--- Entries shown ---
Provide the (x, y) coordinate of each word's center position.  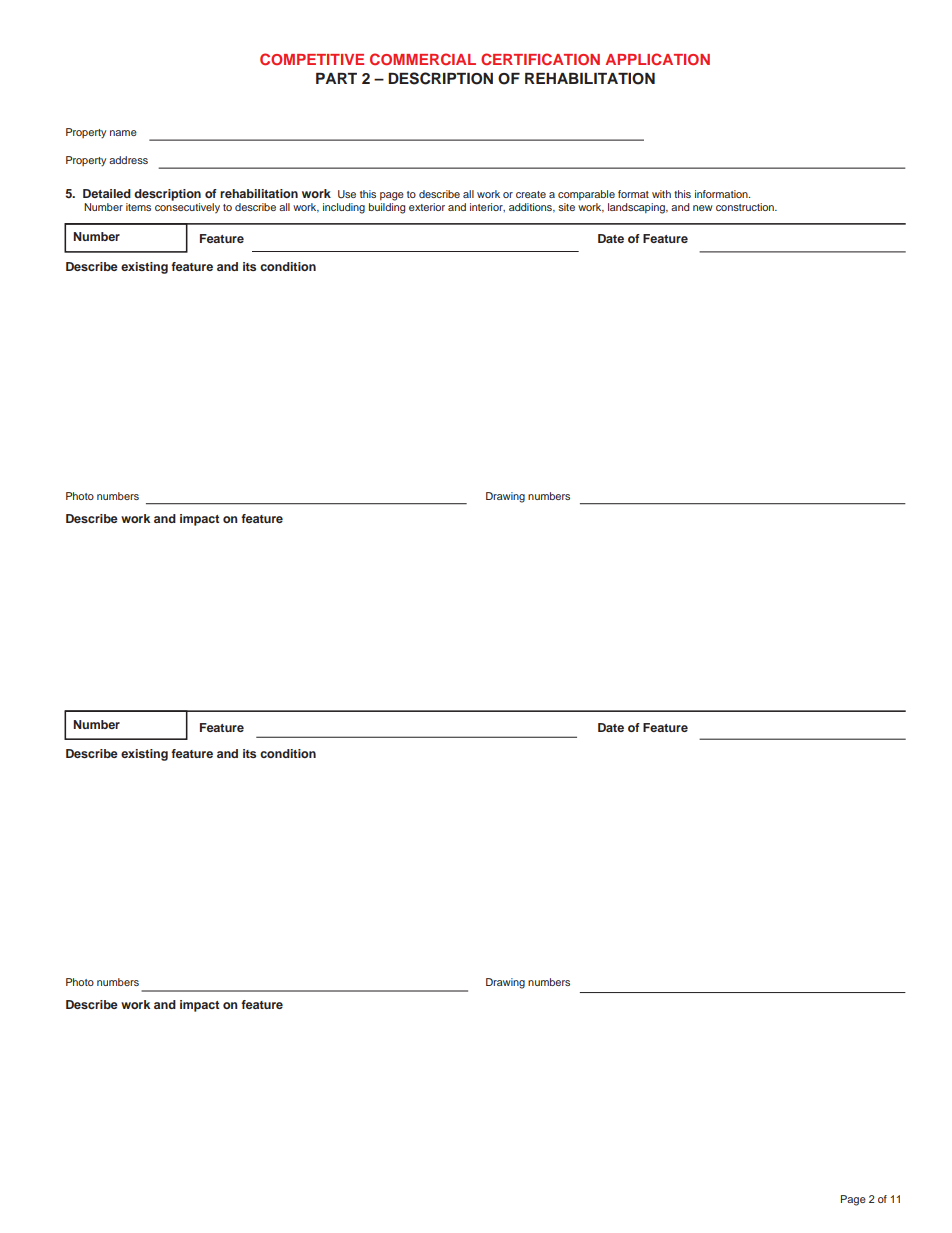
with (661, 194)
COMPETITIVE (312, 59)
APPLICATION (657, 59)
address (128, 160)
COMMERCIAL (423, 59)
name (123, 133)
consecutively (187, 208)
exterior (427, 207)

--- Task instructions ---
Return, unchanged, the rows from the one containing "COMPETITIVE (312, 59)" up to and including the final row.

--- Correct answer ---
COMPETITIVE (312, 59)
APPLICATION (657, 59)
address (128, 160)
COMMERCIAL (423, 59)
name (123, 133)
consecutively (187, 208)
exterior (427, 207)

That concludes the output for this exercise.